By Ilya Gridneff (See also Iilya’s Blog, “Papua News Guinea“)
Kokoda Track porters are being forced to carry dangerously heavy loads and are being treated like “camels” as they help trekkers on the 96km walk, locals say.
Efogi village councillor Willy Vavi raised the concern on Tuesday when former Sydney Olympic organiser Sandy Hollway, who heads the Australian government’s Kokoda taskforce, inspected his village.
Vavi told Hollway’s delegation that some operators are forcing porters to carry unsafe loads when helping the nearly 6,000 trekkers who walk the iconic World War II track every year.
“Some are being treated like camels, we’ve weighed their bags after four, five days walk and the weight is still 40-50 kg,” he said.
“There are quite a few injuries from carrying too much weight and some trek operators are not doing food drops so they are carrying their heavy load all the way,” he said.
Hollway’s delegation was visiting Efogi to inspect its improved health and education centres.
Vavi said local communities were thankful for the Australian support but a broader scope for other track villages was needed.
“The Kokoda Track is 96km, so if efforts start in Efogi it has to be across the board at the same time in order for every community to benefit,” he said.
In May this year, angry Kovelo villagers, at Kokoda’s south end, blocked the track in protest over lack of development.

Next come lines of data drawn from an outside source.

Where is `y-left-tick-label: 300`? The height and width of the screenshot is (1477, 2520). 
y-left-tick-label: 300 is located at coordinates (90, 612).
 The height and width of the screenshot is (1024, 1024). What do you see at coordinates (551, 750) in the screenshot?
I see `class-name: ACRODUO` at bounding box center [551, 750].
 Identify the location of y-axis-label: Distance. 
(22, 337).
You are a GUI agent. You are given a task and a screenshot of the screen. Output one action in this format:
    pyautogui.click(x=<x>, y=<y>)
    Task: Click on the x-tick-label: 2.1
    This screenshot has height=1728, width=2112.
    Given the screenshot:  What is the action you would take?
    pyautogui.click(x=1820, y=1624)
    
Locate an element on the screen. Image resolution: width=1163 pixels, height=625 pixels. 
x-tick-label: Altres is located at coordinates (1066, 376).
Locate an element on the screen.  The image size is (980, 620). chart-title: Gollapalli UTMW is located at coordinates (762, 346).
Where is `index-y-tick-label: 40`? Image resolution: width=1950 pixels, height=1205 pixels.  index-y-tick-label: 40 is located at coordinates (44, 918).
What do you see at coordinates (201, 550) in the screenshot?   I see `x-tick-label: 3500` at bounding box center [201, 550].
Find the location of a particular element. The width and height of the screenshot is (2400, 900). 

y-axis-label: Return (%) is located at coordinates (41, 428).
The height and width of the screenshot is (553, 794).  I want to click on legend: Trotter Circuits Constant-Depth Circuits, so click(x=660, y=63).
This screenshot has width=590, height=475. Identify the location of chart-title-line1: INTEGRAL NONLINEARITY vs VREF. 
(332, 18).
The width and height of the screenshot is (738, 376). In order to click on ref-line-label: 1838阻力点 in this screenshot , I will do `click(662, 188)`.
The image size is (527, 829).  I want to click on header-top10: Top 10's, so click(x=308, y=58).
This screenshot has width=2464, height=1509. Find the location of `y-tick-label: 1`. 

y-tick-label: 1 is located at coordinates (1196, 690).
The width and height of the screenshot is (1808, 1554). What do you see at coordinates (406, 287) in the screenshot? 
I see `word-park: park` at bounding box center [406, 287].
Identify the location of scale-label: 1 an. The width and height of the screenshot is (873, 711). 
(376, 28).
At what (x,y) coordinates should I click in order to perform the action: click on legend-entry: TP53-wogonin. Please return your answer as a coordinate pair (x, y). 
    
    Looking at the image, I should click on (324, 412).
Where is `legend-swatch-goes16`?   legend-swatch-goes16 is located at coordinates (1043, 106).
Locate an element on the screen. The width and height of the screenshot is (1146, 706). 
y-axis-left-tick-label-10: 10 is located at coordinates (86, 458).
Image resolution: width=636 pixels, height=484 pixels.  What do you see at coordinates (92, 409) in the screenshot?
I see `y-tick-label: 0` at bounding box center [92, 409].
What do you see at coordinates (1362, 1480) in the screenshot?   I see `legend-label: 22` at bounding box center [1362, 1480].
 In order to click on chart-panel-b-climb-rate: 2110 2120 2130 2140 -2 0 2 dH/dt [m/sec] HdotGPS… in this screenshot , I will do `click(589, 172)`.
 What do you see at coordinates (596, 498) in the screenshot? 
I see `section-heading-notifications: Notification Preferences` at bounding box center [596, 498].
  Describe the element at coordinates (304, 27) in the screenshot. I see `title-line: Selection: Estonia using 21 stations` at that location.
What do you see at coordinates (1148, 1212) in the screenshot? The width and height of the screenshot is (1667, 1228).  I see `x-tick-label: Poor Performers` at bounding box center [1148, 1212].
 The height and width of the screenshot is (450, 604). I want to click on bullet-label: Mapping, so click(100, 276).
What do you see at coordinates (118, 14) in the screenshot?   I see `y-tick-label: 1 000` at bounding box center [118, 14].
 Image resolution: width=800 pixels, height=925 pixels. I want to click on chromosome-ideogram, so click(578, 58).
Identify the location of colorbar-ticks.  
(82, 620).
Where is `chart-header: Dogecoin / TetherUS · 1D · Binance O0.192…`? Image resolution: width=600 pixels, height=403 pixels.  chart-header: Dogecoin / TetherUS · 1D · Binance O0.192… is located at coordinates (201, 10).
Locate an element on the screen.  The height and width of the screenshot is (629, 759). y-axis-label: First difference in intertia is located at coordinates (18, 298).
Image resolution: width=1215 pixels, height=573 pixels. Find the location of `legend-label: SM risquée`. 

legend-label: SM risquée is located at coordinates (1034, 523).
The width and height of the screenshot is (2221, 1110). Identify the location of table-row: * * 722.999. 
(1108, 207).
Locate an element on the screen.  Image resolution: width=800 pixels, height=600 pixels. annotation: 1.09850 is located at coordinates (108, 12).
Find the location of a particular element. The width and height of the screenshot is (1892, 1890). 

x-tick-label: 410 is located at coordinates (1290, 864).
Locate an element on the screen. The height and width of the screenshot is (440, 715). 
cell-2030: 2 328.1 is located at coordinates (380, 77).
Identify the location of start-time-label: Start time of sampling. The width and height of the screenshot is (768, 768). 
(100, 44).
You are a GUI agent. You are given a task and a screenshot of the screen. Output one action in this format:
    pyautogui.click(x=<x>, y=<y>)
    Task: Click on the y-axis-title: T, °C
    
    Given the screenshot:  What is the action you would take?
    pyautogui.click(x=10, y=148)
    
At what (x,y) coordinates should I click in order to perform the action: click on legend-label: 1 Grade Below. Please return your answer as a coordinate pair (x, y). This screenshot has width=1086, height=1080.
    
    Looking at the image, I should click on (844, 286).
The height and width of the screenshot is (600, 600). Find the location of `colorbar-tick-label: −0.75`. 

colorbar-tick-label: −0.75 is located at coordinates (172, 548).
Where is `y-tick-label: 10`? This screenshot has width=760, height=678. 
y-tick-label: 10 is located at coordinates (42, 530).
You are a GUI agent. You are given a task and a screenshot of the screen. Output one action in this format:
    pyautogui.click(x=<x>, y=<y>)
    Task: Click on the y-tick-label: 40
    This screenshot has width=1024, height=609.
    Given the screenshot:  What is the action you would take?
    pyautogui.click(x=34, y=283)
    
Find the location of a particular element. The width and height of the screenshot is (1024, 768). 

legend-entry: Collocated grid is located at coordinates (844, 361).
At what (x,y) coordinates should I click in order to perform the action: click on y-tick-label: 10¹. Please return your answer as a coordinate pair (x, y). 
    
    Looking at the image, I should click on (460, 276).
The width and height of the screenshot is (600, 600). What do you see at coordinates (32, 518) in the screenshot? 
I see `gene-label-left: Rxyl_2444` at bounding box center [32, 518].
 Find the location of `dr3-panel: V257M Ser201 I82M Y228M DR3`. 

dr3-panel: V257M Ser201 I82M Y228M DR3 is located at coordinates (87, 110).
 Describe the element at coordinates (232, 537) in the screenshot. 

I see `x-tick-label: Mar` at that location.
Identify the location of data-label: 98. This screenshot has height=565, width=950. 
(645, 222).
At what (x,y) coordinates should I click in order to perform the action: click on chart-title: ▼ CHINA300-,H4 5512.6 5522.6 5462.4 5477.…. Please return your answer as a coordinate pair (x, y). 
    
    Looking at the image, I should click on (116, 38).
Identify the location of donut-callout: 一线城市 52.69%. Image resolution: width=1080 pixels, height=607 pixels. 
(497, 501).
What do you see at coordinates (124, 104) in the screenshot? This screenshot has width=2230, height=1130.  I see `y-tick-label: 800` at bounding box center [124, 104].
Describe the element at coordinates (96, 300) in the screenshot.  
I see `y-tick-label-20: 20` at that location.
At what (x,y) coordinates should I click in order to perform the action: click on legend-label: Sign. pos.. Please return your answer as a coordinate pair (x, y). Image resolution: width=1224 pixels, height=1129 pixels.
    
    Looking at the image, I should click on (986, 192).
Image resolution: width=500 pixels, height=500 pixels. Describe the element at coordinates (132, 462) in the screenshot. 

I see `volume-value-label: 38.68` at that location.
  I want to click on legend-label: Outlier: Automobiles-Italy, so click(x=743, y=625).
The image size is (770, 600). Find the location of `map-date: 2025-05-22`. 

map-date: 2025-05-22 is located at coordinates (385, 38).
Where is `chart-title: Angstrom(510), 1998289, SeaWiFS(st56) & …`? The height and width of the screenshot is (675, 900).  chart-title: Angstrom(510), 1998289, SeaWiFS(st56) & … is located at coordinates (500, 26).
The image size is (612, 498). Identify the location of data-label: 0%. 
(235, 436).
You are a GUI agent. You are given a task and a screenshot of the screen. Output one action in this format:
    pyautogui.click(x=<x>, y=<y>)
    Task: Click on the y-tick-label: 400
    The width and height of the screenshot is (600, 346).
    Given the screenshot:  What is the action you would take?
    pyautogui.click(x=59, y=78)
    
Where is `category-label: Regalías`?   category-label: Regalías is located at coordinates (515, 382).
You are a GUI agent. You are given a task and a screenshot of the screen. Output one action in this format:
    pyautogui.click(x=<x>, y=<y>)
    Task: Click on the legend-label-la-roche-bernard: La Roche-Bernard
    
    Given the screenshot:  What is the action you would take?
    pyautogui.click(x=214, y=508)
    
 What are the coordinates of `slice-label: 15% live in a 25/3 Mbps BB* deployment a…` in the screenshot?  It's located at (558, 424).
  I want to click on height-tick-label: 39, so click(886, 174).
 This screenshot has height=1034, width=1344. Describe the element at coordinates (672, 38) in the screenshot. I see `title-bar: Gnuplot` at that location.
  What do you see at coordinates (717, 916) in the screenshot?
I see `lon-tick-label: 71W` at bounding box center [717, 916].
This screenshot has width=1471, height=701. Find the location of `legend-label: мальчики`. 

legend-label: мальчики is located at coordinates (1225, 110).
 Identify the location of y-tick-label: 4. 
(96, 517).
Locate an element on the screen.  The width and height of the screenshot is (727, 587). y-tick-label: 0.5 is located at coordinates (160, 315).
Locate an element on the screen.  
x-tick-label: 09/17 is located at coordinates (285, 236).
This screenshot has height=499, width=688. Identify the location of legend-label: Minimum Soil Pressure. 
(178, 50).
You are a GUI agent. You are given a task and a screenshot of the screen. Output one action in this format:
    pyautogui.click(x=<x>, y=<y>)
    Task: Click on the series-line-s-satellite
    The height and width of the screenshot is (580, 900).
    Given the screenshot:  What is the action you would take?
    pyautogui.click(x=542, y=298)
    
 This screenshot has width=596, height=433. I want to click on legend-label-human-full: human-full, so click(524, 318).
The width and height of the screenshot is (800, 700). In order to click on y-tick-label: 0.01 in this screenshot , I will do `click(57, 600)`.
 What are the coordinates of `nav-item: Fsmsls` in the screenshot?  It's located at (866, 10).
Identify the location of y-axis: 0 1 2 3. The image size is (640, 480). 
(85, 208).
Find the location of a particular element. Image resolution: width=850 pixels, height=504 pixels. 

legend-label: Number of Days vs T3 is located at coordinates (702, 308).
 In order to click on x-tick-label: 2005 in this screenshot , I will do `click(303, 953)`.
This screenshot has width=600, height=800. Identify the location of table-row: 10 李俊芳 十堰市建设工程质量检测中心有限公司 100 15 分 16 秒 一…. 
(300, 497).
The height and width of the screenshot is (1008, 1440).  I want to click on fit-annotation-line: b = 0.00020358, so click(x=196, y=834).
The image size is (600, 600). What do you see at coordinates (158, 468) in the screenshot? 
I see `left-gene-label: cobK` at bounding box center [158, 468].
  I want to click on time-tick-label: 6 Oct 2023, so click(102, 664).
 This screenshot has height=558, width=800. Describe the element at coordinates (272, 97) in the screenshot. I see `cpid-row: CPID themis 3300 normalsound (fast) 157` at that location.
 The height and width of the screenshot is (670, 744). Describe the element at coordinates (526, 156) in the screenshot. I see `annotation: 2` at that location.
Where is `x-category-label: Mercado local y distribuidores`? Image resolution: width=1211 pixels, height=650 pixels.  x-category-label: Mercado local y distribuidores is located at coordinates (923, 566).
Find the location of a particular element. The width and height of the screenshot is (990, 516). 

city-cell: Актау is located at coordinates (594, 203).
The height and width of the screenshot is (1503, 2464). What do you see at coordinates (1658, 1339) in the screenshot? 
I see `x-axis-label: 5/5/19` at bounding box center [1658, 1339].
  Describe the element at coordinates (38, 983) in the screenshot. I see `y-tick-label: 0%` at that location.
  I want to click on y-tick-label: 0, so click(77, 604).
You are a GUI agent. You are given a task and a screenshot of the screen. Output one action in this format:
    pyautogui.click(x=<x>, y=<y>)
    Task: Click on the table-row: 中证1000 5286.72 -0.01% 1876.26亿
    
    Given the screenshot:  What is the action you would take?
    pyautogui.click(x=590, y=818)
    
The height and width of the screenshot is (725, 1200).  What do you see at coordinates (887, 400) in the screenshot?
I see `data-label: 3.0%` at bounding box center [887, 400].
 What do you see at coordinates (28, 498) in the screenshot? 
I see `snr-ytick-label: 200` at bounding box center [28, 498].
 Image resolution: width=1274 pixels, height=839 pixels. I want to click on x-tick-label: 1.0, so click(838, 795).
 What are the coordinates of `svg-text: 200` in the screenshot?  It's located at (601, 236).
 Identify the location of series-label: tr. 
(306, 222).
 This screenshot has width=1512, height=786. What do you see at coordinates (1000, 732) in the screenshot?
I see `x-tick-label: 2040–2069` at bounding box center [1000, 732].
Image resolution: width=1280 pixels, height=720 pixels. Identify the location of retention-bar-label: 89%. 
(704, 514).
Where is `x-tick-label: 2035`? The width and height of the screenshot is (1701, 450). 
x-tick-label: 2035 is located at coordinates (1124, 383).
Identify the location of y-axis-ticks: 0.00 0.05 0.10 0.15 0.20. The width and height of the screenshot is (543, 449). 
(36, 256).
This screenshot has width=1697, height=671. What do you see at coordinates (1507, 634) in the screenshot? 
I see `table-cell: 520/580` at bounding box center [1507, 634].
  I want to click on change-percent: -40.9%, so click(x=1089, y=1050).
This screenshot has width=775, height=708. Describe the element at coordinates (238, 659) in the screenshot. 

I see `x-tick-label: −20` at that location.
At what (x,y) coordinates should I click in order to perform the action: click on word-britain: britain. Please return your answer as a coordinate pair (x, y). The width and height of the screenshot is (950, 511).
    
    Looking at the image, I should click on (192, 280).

“I feel sorry for the Kovelo people, that’s why I said the program has to start everywhere.
“The school there is like a chicken shed so that is part of their complaint.”
Hollway said these concerns were being addressed, industry standards were being raised and the Kokoda Track Authority, based in Port Moresby, was better administering funds to all villages.
“It’s terrific to see how well the Efogi health centre is going,” he said.
Australia helped Kokoda Track villages as they helped us during World War II, he said.
“The battlefields in northern France, Gallipoli and certainly Kokoda, I think we have historical obligations to these people in particular,” he said.
Efogi and nearby Manari village developments were part of Australia’s $14.5 million commitment to protect the iconic wartime trail, he said.